Karen Hughes, the United States’ top imagemaker abroad and a close adviser to President George W Bush, in her address to the gathering, reiterated US concern about the threat posed by Iran to regional stability and the need for Palestinian election winner Hamas to recognise Israel, adds AFP.

She also urged regional leaders to deepen democracy in their own countries and to work closer with the United States to combat terrorism.

“We must do for terror what was done to slavery and make it an international pariah,” she said.

“If we truly desire to reach a better understanding of each other, if we truly want our dialogue to produce results, we have to stop demonising each other and replace hate with hope.”

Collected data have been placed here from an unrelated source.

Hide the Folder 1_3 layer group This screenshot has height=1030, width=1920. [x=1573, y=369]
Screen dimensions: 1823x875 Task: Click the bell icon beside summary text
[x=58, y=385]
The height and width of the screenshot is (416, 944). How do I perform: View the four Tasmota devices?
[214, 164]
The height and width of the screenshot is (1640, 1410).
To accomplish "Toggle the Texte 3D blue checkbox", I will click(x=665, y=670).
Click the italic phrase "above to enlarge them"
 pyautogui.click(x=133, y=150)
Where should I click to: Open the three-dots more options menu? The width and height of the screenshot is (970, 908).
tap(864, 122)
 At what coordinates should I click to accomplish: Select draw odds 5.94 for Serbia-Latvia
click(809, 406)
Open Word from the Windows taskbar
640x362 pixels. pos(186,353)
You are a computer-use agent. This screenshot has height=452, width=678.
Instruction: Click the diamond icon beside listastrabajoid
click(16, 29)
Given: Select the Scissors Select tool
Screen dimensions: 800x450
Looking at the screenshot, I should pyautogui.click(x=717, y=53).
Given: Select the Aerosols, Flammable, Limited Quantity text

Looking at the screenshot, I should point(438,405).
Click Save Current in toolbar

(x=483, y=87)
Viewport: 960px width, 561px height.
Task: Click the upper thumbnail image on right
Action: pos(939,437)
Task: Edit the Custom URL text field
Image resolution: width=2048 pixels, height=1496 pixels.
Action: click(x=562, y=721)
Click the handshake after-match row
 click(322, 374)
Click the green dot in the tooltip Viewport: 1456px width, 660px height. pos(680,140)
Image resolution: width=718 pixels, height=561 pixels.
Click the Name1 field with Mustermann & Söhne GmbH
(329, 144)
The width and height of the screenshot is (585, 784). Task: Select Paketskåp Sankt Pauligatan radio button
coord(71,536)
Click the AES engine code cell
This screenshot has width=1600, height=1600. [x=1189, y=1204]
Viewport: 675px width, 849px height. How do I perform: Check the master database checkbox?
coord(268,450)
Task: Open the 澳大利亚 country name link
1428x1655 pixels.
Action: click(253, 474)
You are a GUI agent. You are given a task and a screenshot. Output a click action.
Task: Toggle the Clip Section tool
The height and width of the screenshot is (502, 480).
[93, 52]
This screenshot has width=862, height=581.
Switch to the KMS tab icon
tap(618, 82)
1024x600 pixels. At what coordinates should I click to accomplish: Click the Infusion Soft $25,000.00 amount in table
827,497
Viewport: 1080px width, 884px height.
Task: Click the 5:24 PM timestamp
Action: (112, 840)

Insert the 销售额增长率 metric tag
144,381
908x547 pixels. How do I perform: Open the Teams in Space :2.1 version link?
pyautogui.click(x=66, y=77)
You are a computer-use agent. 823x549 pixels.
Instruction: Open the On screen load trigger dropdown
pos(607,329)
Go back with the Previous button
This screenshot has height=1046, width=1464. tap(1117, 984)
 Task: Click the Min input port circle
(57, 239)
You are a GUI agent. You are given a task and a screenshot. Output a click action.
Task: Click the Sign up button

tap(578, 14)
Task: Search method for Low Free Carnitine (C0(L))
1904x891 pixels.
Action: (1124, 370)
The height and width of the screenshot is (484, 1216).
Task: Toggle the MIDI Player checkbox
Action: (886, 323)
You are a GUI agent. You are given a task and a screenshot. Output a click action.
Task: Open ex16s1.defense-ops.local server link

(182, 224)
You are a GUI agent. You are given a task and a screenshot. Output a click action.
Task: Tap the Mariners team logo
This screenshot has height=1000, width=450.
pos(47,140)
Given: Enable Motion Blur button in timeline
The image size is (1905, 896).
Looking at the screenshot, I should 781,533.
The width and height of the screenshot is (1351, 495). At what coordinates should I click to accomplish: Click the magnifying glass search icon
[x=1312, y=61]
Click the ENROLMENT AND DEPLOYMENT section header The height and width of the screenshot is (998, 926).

She said that although many US newspapers chose not to reprint cartoons of the Prophet Muhammad, recognising “they are deeply offensive, even blasphemous to the precious convictions of our Muslim friends,” nothing justified violent protests, which claimed the lives of at least 11 people in Libya on Friday.

“As we discuss these often difficult issues, we must not allow the extremes to define us,” said Hughes as she urged governments and journalists alike to speak out against anti-Semitic and anti-Christian sentiments and to seek greater freedom of expression in the region.

“The challenge for leaders in this region is to listen to their people’s call for greater freedom, allow them to form political parties, let them gather and speak more freely, give them access to newsprint so they can run their own papers.”

Earlier, H E Mohamed al-Rumaihi, Assistant to the Foreign Minister for Follow Up Affairs, told reporters that this year’s gathering might go further than previous ones by discussing the establishment of a “council for Islamic-US relations.”

Despite the fact that the cartoons controversy started in Europe, not in the United States, “one of the biggest challenges in international policy today is the growing tension between the United States and Islamic societies,” Rumaihi said.

“Some (in the Islamic world) diverted the popular anger (toward the United States) in order to settle old scores with Washington,” Abdul Hamid al-Ansari, former dean of the Shariah faculty at Qatar University, said.

“The forum is being held at a difficult time, amid high tension between the East and the West, which for many is embodied in America,” he said.

Ansari lamented how “regimes in the Islamic world continue to marginalise liberals and keep them out of positions of responsibility, while appeasing the sides who fuel hostility to the United States.”

Participants in the three-day gathering include Amina Wadud, a professor of Islamic studies at Virginia Commonwealth University who earned the wrath of some religious leaders last year when she led a prayer service in New York.

The secretary general of the Organisation of the Islamic Conference, Ekmeleddin Ihsanoglu, ex-Pakistani prime minister Benazir Bhutto, and the leaders of Muslim minorities in several Western countries are among the 700 people from 38 nations expected to turn up at the forum’s fourth edition.